*** Source information

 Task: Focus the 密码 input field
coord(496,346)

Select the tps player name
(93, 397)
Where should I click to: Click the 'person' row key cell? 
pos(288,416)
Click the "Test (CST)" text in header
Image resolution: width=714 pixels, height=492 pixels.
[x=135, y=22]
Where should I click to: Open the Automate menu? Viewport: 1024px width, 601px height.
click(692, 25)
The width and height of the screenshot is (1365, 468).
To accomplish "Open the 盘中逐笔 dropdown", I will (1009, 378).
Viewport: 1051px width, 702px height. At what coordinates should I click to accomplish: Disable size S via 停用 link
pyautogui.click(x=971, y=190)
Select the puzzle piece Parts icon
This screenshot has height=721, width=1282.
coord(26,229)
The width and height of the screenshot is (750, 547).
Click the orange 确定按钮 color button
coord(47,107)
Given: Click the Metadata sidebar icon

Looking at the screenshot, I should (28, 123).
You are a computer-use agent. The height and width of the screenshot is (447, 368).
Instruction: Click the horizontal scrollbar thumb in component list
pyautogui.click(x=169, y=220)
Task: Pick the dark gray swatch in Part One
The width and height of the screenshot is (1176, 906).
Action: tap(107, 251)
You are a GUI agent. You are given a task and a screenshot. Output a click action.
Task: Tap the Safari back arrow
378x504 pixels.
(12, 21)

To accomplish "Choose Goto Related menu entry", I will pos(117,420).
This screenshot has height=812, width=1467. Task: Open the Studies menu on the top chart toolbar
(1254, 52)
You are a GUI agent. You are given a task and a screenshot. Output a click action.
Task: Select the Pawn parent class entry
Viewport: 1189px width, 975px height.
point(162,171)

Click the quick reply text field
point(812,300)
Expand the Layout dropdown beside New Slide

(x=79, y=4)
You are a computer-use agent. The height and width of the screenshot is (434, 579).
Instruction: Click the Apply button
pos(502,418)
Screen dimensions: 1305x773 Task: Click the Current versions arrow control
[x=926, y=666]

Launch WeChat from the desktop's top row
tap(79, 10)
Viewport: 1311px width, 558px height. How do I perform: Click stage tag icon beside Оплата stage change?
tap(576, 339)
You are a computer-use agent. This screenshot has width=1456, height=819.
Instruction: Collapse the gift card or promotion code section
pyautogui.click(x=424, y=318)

******

* **Problem to solve**:
The data must be given again in full. Keep every line identical.

* **Result of the task**:
 Task: Focus the 密码 input field
coord(496,346)

Select the tps player name
(93, 397)
Where should I click to: Click the 'person' row key cell? 
pos(288,416)
Click the "Test (CST)" text in header
Image resolution: width=714 pixels, height=492 pixels.
[x=135, y=22]
Where should I click to: Open the Automate menu? Viewport: 1024px width, 601px height.
click(692, 25)
The width and height of the screenshot is (1365, 468).
To accomplish "Open the 盘中逐笔 dropdown", I will (1009, 378).
Viewport: 1051px width, 702px height. At what coordinates should I click to accomplish: Disable size S via 停用 link
pyautogui.click(x=971, y=190)
Select the puzzle piece Parts icon
This screenshot has height=721, width=1282.
coord(26,229)
The width and height of the screenshot is (750, 547).
Click the orange 确定按钮 color button
coord(47,107)
Given: Click the Metadata sidebar icon

Looking at the screenshot, I should (28, 123).
You are a computer-use agent. The height and width of the screenshot is (447, 368).
Instruction: Click the horizontal scrollbar thumb in component list
pyautogui.click(x=169, y=220)
Task: Pick the dark gray swatch in Part One
The width and height of the screenshot is (1176, 906).
Action: tap(107, 251)
You are a GUI agent. You are given a task and a screenshot. Output a click action.
Task: Tap the Safari back arrow
378x504 pixels.
(12, 21)

To accomplish "Choose Goto Related menu entry", I will pos(117,420).
This screenshot has height=812, width=1467. Task: Open the Studies menu on the top chart toolbar
(1254, 52)
You are a GUI agent. You are given a task and a screenshot. Output a click action.
Task: Select the Pawn parent class entry
Viewport: 1189px width, 975px height.
point(162,171)

Click the quick reply text field
point(812,300)
Expand the Layout dropdown beside New Slide

(x=79, y=4)
You are a computer-use agent. The height and width of the screenshot is (434, 579).
Instruction: Click the Apply button
pos(502,418)
Screen dimensions: 1305x773 Task: Click the Current versions arrow control
[x=926, y=666]

Launch WeChat from the desktop's top row
tap(79, 10)
Viewport: 1311px width, 558px height. How do I perform: Click stage tag icon beside Оплата stage change?
tap(576, 339)
You are a computer-use agent. This screenshot has width=1456, height=819.
Instruction: Collapse the gift card or promotion code section
pyautogui.click(x=424, y=318)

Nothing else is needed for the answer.